### Description of the task
Beginning with the line containing "Given: Open Interfaces card chevron arrow" and ending at the last line of the data, set down every line exactly, leaving out all pictures.

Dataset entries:
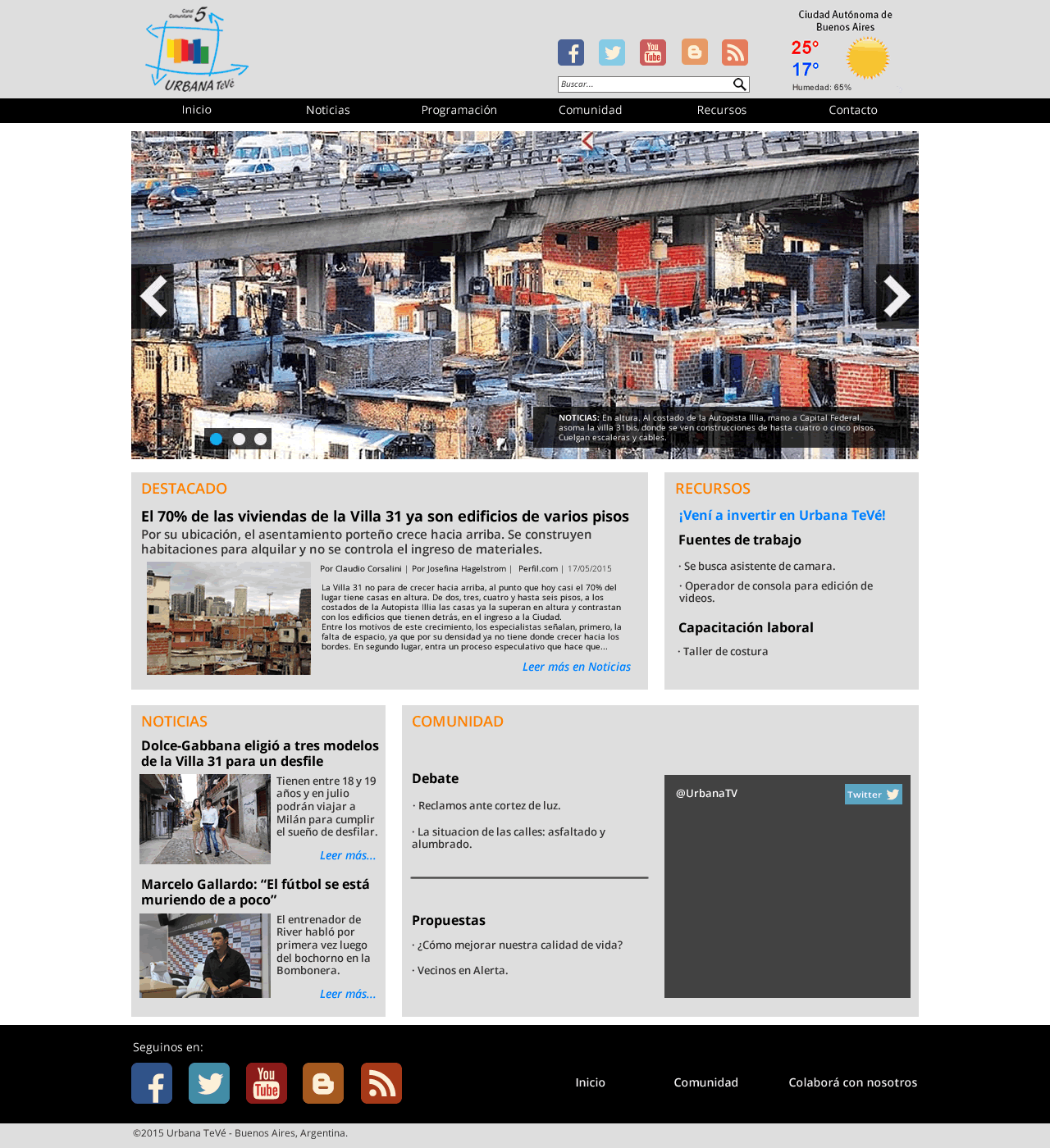
Task: Open the RSS feed icon in the header
Action: [x=735, y=52]

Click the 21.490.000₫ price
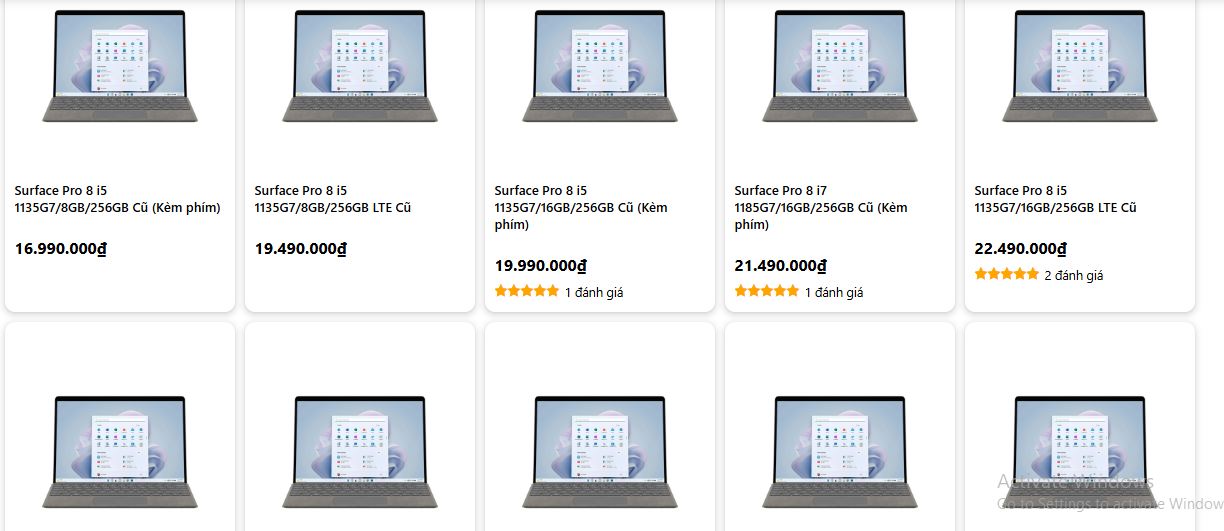click(781, 266)
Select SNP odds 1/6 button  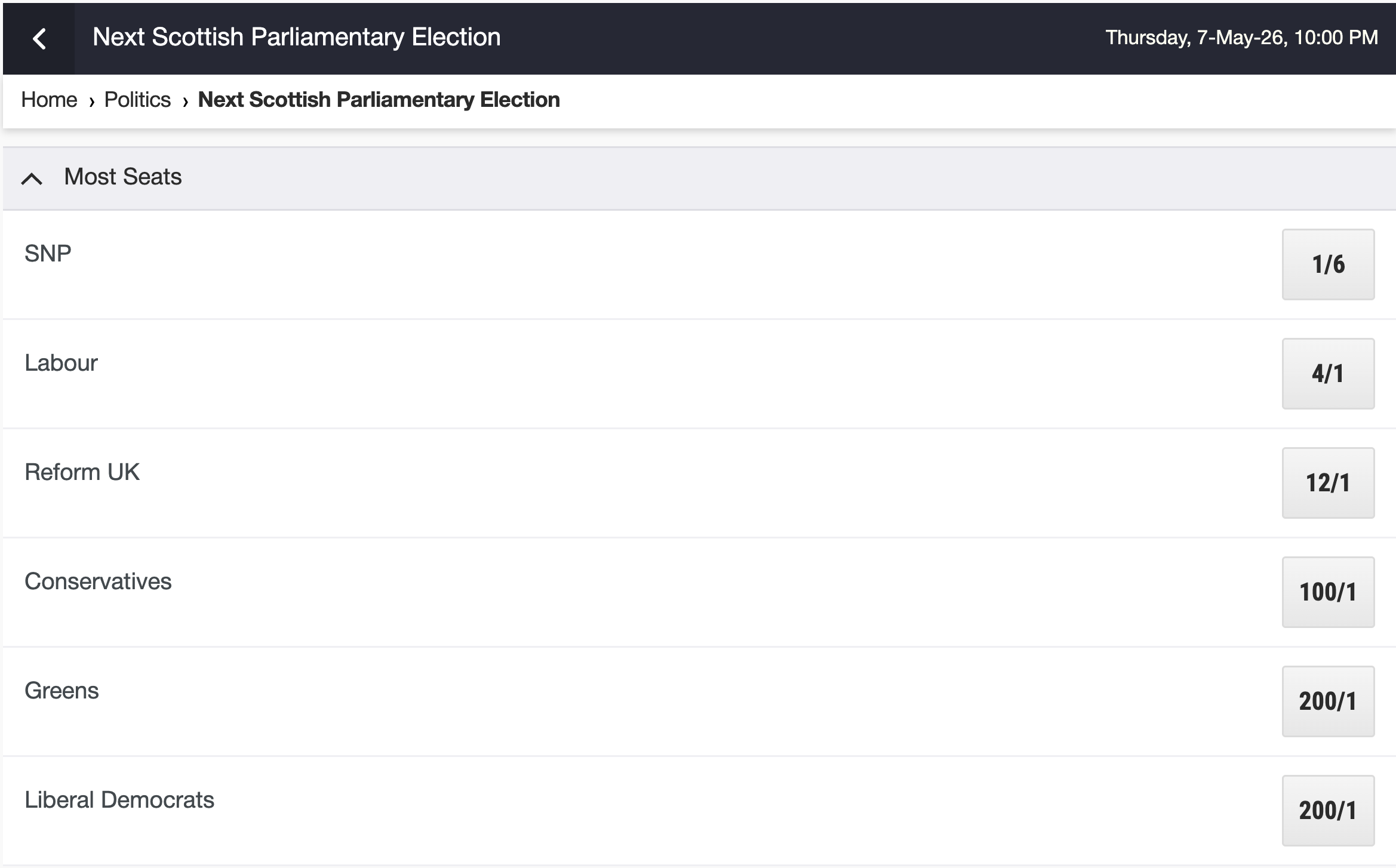[x=1327, y=264]
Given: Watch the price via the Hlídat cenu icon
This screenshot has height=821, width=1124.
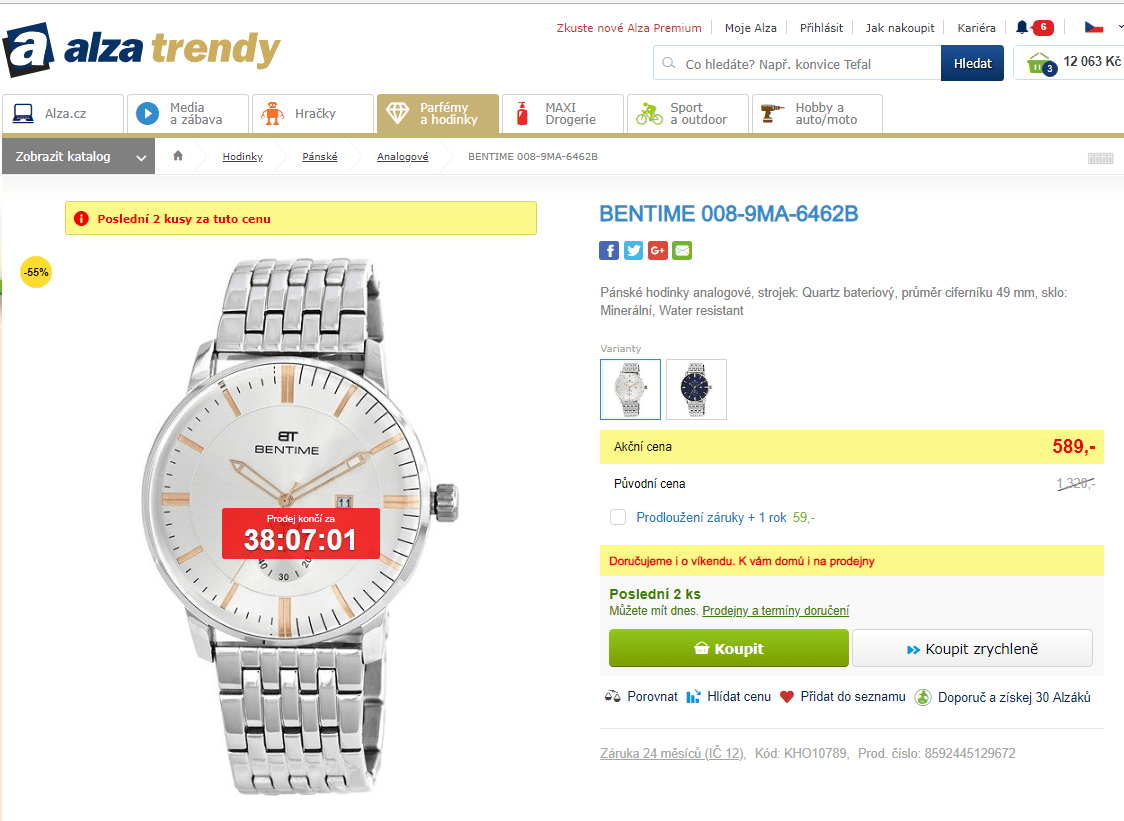Looking at the screenshot, I should pyautogui.click(x=692, y=696).
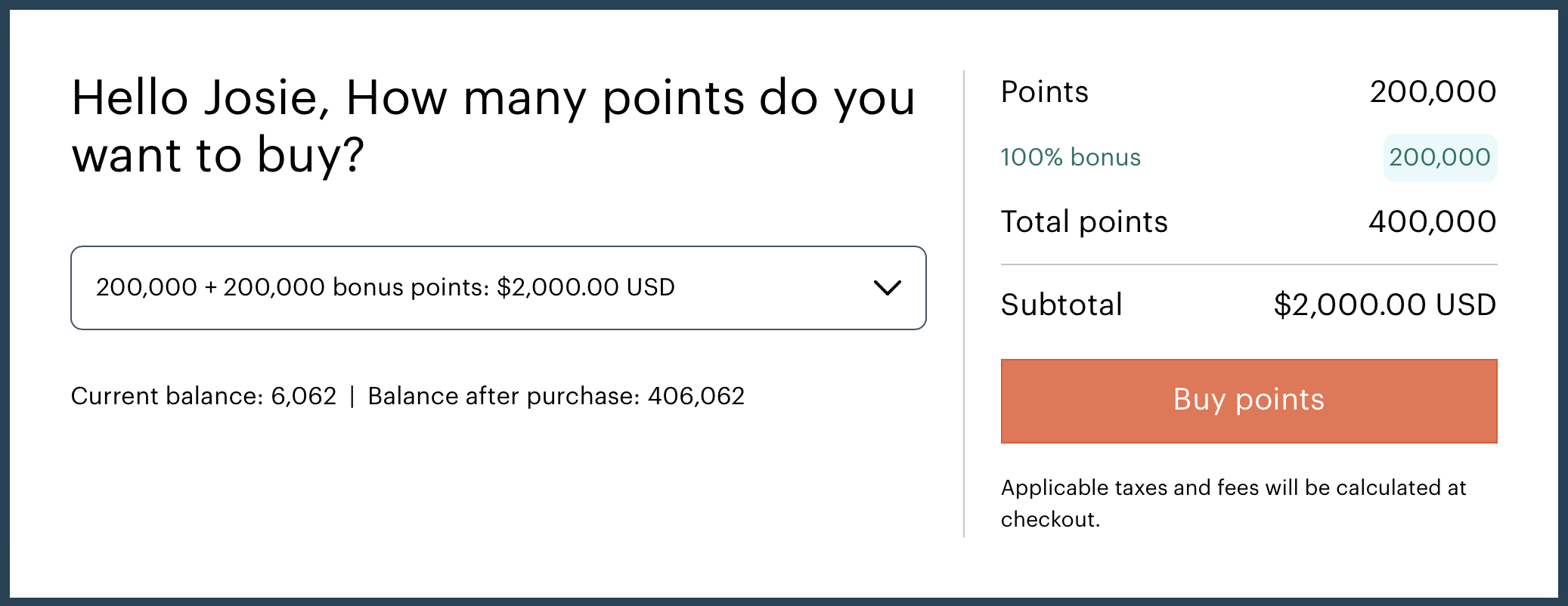
Task: Click the 'Total points' label
Action: coord(1083,221)
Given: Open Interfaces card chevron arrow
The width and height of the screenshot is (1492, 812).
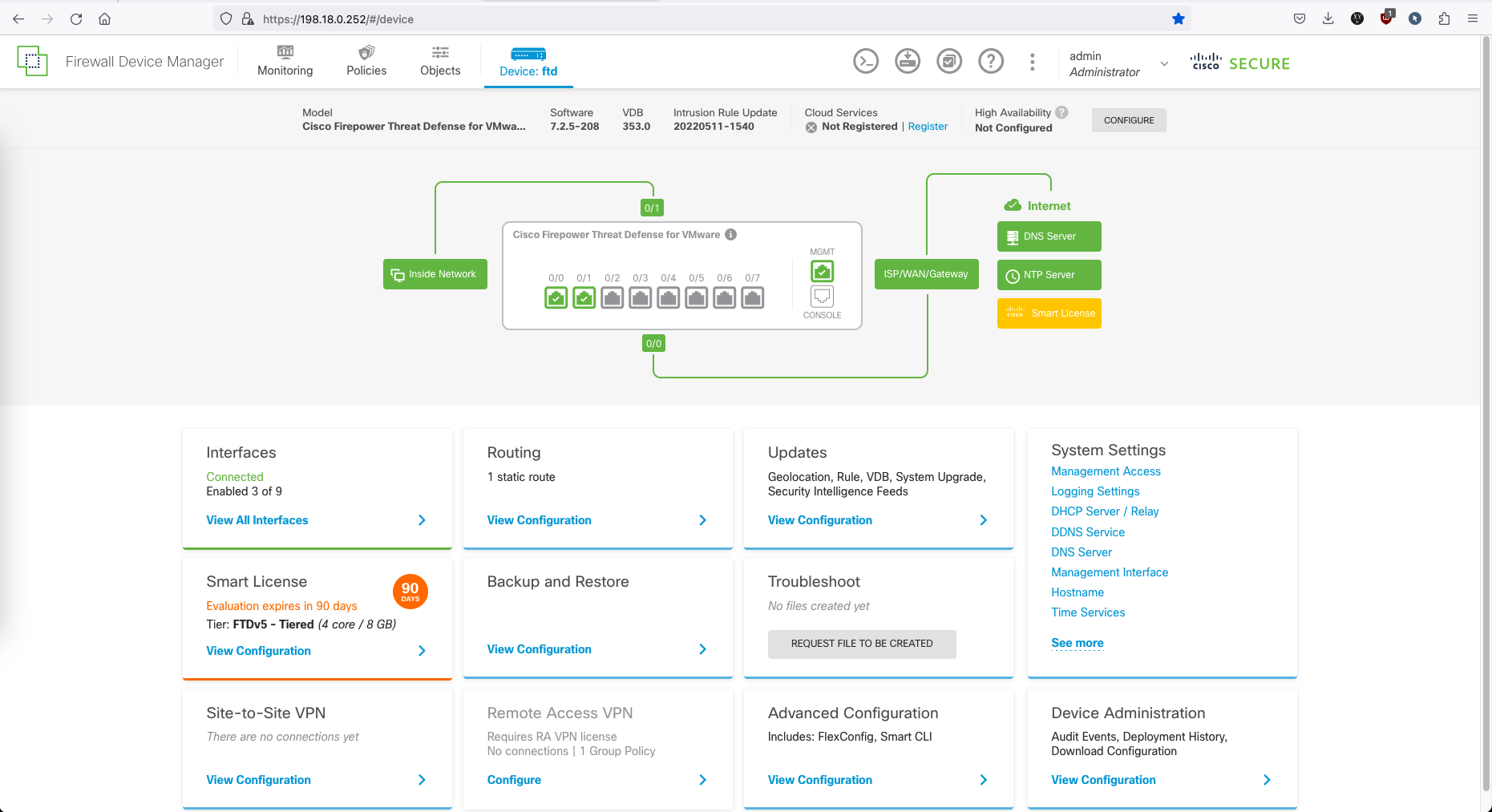Looking at the screenshot, I should point(422,520).
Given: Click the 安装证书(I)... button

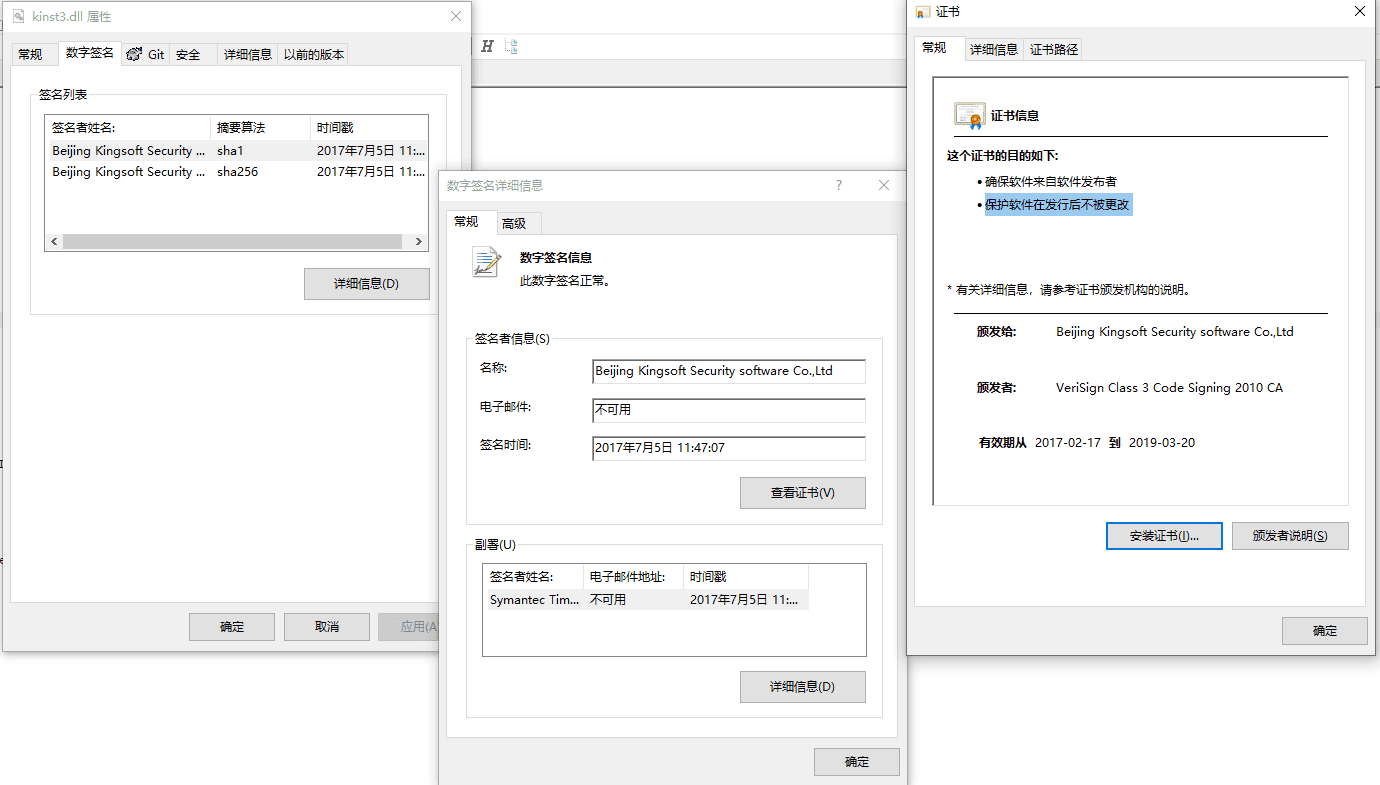Looking at the screenshot, I should pos(1164,536).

### The answer
Given: Open Interfaces card chevron arrow
The width and height of the screenshot is (1492, 812).
Looking at the screenshot, I should point(422,520).
Given: Click the 安装证书(I)... button

Looking at the screenshot, I should pos(1164,536).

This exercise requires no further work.